Trylogia „Niewidzialnych”

Tymczasem skończyłem pracę nad materiałem o historii symulatorów od Microporse, a konkretnie: Stealth Fighter (C64), F-19 i F-117 (Amiga, PC). W odcinku min. o inspiracjach modelami odrzutowców do sklejania, pchaniem C64 na limit możliwości, misjach rozgrywanych nad Polską z pomylonym układem miast oraz wpływem wojny w Iraku na grę F-117.

Dan Dare

Nienagannie skrojony mundur, mocno zarysowana szczęka i charakterystycznie uniesiona brew. To znaki szczególne prawdopodobnie największego brytyjskiego bohatera komiksów – Dana Dare, etatowego obrońcy galaktyki przed kosmicznymi szumowinami. Seria wydawana od 1950 roku była w Polsce kompletnie nieznana. Dotarła za to do nas gra, a nawet cała trylogia na 8-bitowce, ale raczej nikt nie zdawał sobie sprawy z jak ważną personą mieliśmy do czynienia. Dopiero jeden z numerów Bajtka rzucił nieco światła na tą postać drukując solidną mapę i opis do pierwszej części gry.  Co ciekawe miała one dwie różne wersje na C64 i ZXa. Ta pierwsza bardziej z gatunku action-adventure, a druga mocno nastawiona na strzelanie i bieganie po korytarzach bazy. Obydwie świetnie wykonane z ekranami udającymi komiksowe kadry wypełniane dymkami i podpisami. Porządna rzecz z 1986 roku!

Niewidzialni

A w tym tygodniu w odcinku specjalnym Loadingu będzie okazja zajrzeć za kulisy powstania trylogii „Niewidzialnych” czyli symulatorów lotu od Microprose. Będzie poważnie (gdzie podział się prototyp F-19?), strasznie (naloty na cele położone w Polsce) i wesoło (popijawa w lotniczej kantynie po wykonanym zadaniu). Materiał już złożyłem, doszlifowałem i czeka na swoją premierę

Piraci i reklama

Polecam waszej uwadze ciekawy tekst o „Strategiach reklamowych polskich piratów komputerowych”. Chociaż jest to napisane językiem naukowym to czuć w tym mocno klimat z naszego giełdowego podwórka

https://www.academia.edu/24234108/Strategie_reklamowe_polskich_pirat%C3%B3w_komputerowych_w_okresie_transformacji_systemowej?email_work_card=title&fbclid=IwAR1vwvUUP4FYuAGtQoSgm48dCwmuQea79NOPP8EycjvYt-URrwY25YGC2pQ

Etykiety

Dobra klasyka. Etykiety kaset z tytułami wystukanymi na maszynie do pisania. Taśmy udaje mi się od czasu do czasu zdobyć na targu staroci.
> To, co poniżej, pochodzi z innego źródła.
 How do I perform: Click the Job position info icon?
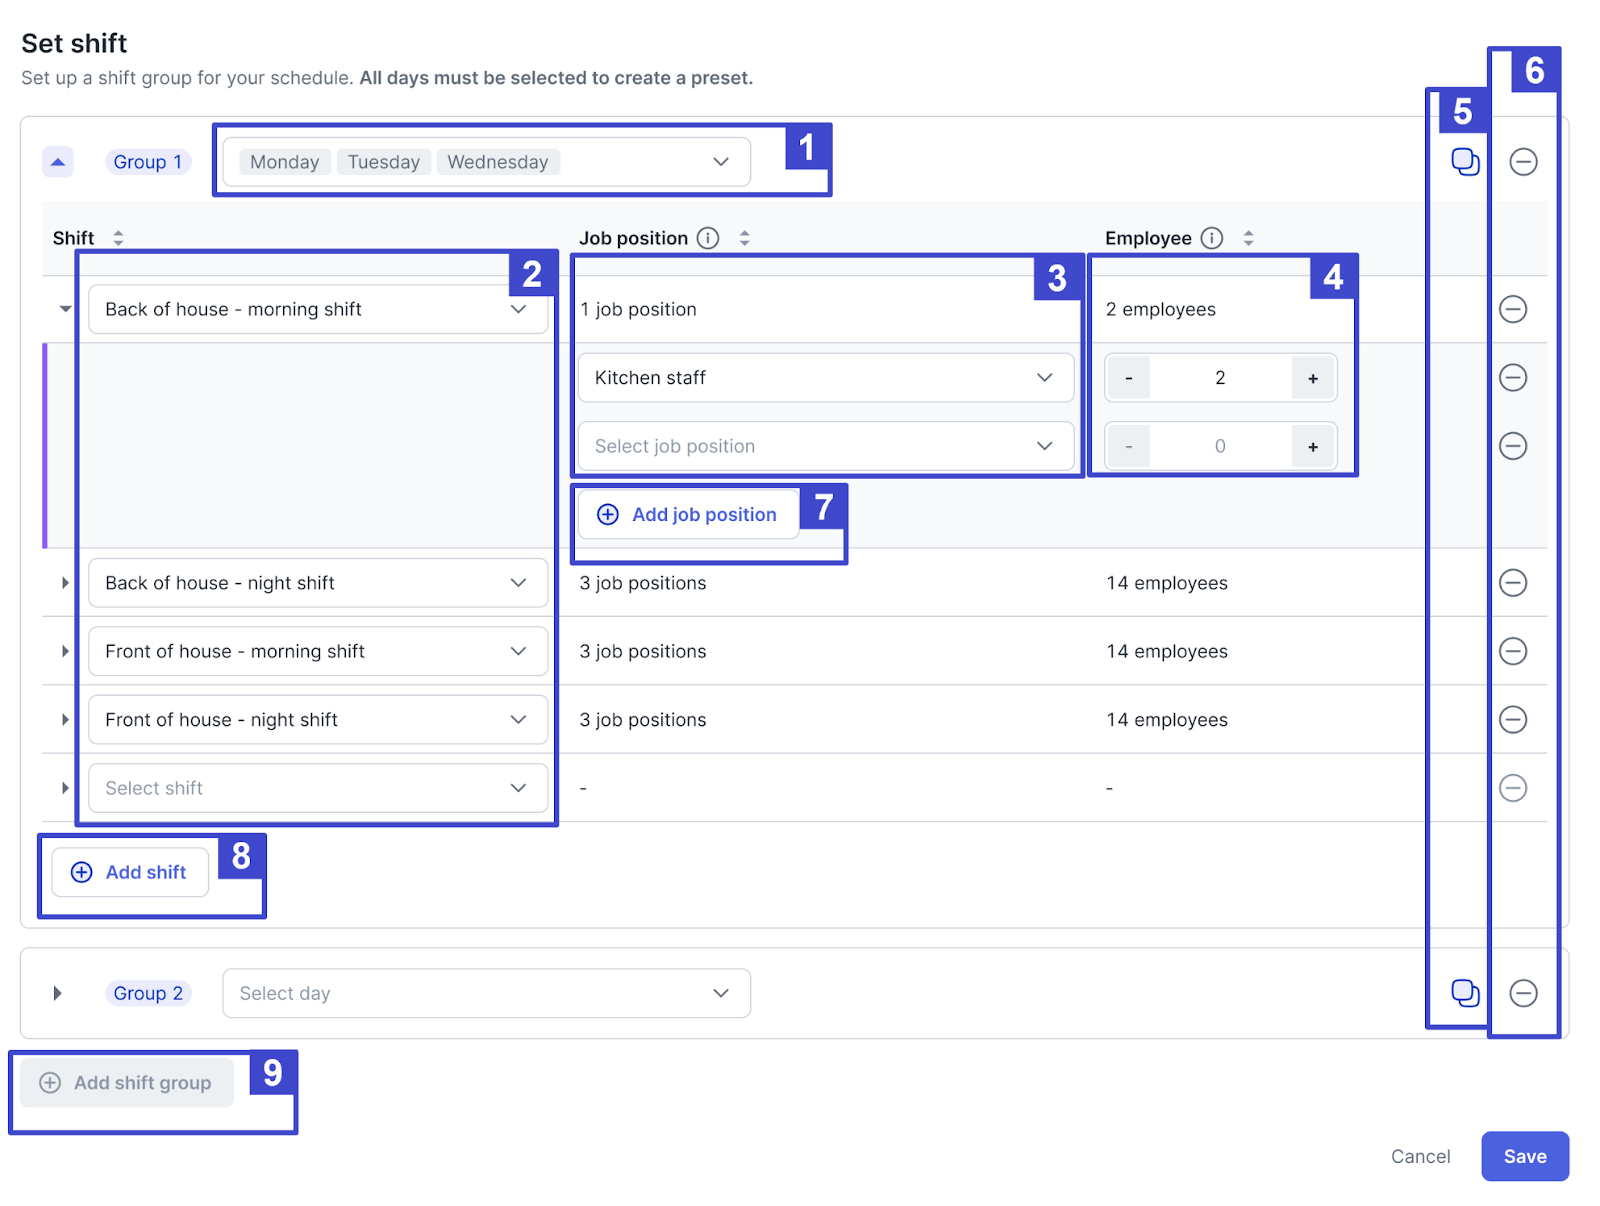click(x=708, y=238)
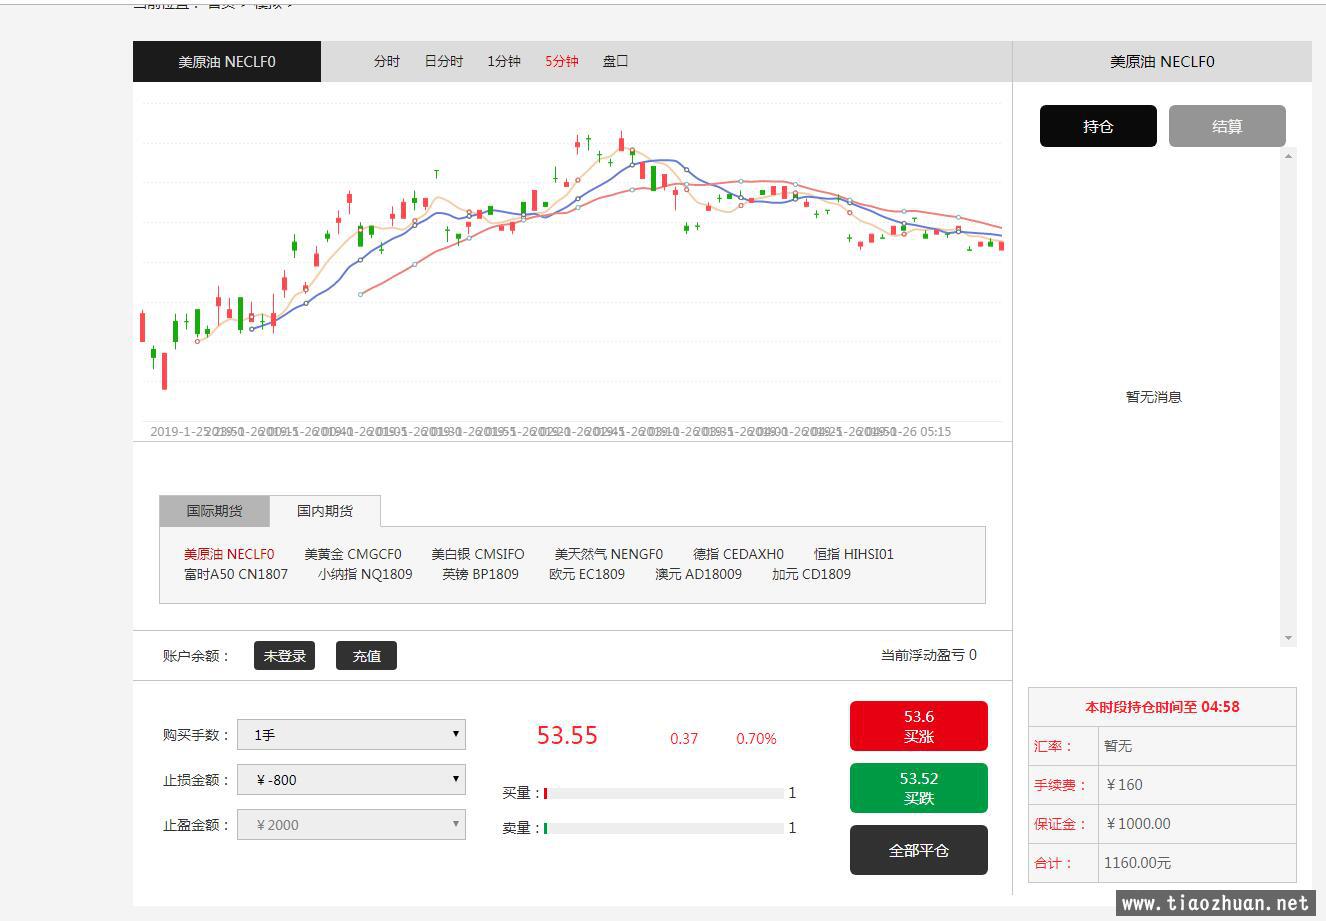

Z reguły są to filmy zgrane z telewizji, ale trafiają się też perełki ze starymi amatorskimi lektorami

Izometria na 8-bitach

A na weekend polecam się z nowym odcinkiem Loadingu w którym rozmawiamy o grach izometrycznych na 8-bitach w swoim czasie nazywanymi szumnie „3D”. W programie min. klasyk Knight Lore i jego klony, gonitwa za wampirem po Transylwani w spectrumowym Nosfertau, Batman który zakłada majtki na spodnie i o mało znanej grze Get Dexter inspirowanej twórczością Asimova i Dicka

Amiga po przejściach

Różne rzeczy widziałem na aukcjach, ale żeby sprzedawać kochaną Przyjaciółkę za trzy stówy w stanie agonalnym? Typowe dla byznesmenów retro allegro „Dioda świeci, dalej nie sprawdzałem bo się nie znam”. I cyk, szukamy gościa który to kupi

Nowy album

Dojechał do mnie album „222 Polskie gry, które warto znać” autorstwa Marcina Kosmana (człowiek od „Nie tylko Wiedźmin(…)”). Solidna księga gdzie na 450 stronach można podziwiać piękno (albo brzydotę) pixeli z naszych rodzimych produkcji. Przekrój gier obejmuje lata 1983-2019 i mnie osobiście najlepiej patrzy się na grafiki tych starych produkcji. Aż człowiek ma ochotę usiąść i odpalić niektóre tytuły. „222” to album więc siłą rzeczy tekstu jest tutaj mało, ale taka jest cecha takich wydań. Mieć na półce, wyciągać co jakiś czas i cieszyć oczy. Słyszałem już kilka opinii, że w internecie „jest wszystko” pełno tam takich obrazków i na co komu taki album. No właśnie po to żeby mieć to starannie wyselekcjonowane, podane w wysokiej jakości, opisane z datami/wydawcami i notkami autora tego wydania.